San Diego may be on the verge of adopting a $25 minimum wage for hospitality workers. Before the City Council votes, I want to offer a perspective grounded not in theory, but in experience.

Earlier this year, I halted a major hotel expansion project in Los Angeles — the planned 395-guest-room tower at Hilton Universal City — and withdrew from the hotel’s Olympic room-block agreement. The reason wasn’t a lack of demand or a sudden change in strategy. It was policy. When Los Angeles approved a rapid implementation of a minimum wage for hotel workers, the economics of the expansion no longer penciled.

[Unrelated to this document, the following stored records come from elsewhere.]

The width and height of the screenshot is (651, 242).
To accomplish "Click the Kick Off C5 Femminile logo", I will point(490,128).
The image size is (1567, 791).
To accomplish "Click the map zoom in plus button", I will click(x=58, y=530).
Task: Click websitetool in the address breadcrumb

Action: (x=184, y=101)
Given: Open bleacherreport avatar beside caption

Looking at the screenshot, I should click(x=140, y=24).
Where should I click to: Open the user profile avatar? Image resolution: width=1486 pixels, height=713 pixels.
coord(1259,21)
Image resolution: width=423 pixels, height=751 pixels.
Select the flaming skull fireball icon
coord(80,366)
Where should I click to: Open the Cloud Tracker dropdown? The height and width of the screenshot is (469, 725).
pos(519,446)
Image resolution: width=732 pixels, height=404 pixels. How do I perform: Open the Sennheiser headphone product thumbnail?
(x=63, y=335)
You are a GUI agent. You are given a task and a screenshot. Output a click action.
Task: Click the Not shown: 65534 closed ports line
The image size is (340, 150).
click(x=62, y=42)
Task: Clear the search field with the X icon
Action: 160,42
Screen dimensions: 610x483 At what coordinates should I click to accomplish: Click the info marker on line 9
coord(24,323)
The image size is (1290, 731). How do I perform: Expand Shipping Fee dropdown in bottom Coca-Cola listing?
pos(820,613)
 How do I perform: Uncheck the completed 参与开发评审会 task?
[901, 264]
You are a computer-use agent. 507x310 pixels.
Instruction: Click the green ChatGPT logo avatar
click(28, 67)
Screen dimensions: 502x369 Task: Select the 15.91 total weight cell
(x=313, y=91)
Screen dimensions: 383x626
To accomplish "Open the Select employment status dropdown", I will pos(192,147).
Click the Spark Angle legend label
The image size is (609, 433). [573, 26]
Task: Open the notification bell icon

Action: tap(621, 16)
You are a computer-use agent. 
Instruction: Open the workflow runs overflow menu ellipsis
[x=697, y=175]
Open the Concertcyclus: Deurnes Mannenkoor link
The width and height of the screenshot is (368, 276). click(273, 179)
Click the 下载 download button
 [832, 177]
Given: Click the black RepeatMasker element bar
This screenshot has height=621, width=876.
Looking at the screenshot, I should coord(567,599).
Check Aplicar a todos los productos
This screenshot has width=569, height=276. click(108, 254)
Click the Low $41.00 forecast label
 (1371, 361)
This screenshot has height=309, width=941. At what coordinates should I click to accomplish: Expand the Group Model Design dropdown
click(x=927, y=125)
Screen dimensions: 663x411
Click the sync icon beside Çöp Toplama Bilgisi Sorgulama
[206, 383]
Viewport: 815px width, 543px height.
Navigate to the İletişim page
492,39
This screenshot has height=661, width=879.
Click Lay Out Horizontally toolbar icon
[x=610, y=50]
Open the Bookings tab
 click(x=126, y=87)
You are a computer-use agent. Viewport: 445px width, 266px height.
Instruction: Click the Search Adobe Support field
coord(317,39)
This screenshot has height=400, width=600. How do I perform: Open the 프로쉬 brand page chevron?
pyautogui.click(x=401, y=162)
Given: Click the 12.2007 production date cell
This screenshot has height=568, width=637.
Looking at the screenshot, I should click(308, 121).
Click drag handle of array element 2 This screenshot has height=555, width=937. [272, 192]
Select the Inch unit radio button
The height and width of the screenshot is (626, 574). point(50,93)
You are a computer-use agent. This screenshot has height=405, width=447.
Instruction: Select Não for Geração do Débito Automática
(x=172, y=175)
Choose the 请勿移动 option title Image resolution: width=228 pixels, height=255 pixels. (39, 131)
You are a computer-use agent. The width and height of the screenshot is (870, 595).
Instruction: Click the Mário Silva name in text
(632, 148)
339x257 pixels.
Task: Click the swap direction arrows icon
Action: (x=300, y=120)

That decision carried real consequences beyond my balance sheet. Without that tower, San Fernando Valley lost a long pipeline of well-paying construction jobs, including around 1,000 union construction jobs that would have lasted multiple years. The region also lost more than 200 permanent hotel careers that would have followed in operations, culinary, engineering and sales that simply won’t exist now. Those are careers with benefits, training and advancement. Those are families’ rent and groceries. Those are tax revenues — an estimated $50 million in transient occupancy taxes alone — that won’t flow to the city.

Some have suggested companies like mine simply can “absorb” these sudden, steep labor-cost hikes. But hospitality is a high-fixed-cost, low-margin business. Payroll already is the largest expense, and sharp, mandated increases ripple through everything: room rates, restaurant prices, service levels and ultimately occupancy.

This is not an argument against fair pay. Our industry rises or falls on the strength of our people. We compete to recruit and retain talented team members, and wages have climbed materially in recent years. But there is a responsible path and a reckless one. Los Angeles chose speed and politics over balance and analysis.

The result has been uncertainty, canceled investments and, in my case, stepping away from an Olympic commitment that we were proud to support. That outcome helps no one — not workers, not guests, not neighborhoods and not the city.

San Diego should learn from that experience, not replicate it. A $25 wage floor set by city mandate, independent of broader regional economics and without a comprehensive impact analysis, will trigger the same chain reaction.

Projects will be deferred or canceled, expansions will be rethought, hours and services will be reduced and prices will be pushed up for residents and visitors. When visitors change plans or shorten stays, hotel tax revenues decline. That means less funding for city services, parks, arts and public safety. Precisely the local investments San Diegans value.

I recognize the intent behind the proposal. We all want San Diego’s economy to be strong and inclusive. But good intentions do not guarantee good outcomes.

In Los Angeles, the combined wage-and-health care mandate forced me to cancel a significant hotel project and step away from a high-profile Olympic room-block commitment. Those were not negotiating tactics. They were the unavoidable outcomes of a policy that moved faster than the underlying economics.

San Diego is a world-class destination with a bright future. Don’t dim that future by repeating Los Angeles’s missteps. Slow down and study the impacts to protect workers and preserves the investment and jobs that make opportunity possible in the first place.

Davis is president and CEO of Sun Hill Properties and lives in Los Angeles County.